-- MATERIAL TO PROCESS follows --
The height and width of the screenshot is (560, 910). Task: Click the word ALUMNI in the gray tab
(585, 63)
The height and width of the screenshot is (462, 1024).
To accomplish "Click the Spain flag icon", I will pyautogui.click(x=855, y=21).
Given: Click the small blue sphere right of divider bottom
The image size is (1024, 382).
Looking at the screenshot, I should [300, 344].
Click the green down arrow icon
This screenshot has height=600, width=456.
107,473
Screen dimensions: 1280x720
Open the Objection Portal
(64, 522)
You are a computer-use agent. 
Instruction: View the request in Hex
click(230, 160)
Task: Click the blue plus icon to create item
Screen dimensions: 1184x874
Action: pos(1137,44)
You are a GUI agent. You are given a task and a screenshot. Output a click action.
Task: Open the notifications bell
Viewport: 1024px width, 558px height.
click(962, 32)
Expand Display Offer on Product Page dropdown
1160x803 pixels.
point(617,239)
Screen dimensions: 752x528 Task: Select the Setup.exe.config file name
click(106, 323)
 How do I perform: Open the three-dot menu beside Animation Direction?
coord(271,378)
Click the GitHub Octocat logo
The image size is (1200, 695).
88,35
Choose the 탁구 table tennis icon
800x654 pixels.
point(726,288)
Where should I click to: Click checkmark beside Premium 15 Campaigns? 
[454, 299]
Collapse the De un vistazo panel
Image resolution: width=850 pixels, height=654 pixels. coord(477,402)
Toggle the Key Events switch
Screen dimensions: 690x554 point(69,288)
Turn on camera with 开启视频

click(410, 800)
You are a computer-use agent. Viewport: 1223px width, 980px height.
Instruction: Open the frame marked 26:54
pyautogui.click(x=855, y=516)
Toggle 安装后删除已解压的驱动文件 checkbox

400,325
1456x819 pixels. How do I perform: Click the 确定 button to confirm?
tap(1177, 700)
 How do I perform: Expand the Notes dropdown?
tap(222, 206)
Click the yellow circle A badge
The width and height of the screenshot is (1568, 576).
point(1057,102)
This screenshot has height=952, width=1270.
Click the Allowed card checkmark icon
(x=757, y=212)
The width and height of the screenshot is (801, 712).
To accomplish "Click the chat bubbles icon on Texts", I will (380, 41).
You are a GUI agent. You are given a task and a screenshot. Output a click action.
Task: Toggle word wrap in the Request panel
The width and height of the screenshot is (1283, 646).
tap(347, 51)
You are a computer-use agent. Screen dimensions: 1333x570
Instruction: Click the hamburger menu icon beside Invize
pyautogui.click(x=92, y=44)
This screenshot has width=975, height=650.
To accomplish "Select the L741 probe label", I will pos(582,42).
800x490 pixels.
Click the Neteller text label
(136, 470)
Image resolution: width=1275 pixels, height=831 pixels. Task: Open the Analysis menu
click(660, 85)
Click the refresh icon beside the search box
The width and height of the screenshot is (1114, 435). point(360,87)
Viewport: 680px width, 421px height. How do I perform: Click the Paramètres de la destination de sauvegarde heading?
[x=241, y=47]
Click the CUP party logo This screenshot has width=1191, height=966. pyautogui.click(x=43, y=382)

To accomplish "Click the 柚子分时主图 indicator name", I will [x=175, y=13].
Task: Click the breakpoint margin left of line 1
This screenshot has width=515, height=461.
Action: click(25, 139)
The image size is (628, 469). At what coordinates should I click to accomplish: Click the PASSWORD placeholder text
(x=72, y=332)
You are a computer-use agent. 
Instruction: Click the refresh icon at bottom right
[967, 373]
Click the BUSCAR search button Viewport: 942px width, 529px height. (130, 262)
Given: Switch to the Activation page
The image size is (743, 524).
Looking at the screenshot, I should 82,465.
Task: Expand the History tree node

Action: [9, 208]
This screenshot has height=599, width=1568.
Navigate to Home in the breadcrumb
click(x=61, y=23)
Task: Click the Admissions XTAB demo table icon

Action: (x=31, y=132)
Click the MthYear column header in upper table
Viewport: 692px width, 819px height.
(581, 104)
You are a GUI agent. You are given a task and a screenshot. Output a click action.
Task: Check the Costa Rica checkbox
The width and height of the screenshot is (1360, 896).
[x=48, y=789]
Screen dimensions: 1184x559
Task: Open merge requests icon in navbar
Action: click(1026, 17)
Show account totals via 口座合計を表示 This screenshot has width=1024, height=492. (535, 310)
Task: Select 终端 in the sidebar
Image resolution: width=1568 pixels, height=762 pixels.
-- MATERIAL TO PROCESS concluded --
**TASK ITEM**
Show all lines in the preceding material that have "computer" in them.

**RESPONSE AREA**
You are a computer-use agent. 
You are a computer-use agent. Viewport: 1223px width, 980px height.
You are a computer-use agent. Screen dimensions: 1333x570
You are a computer-use agent. 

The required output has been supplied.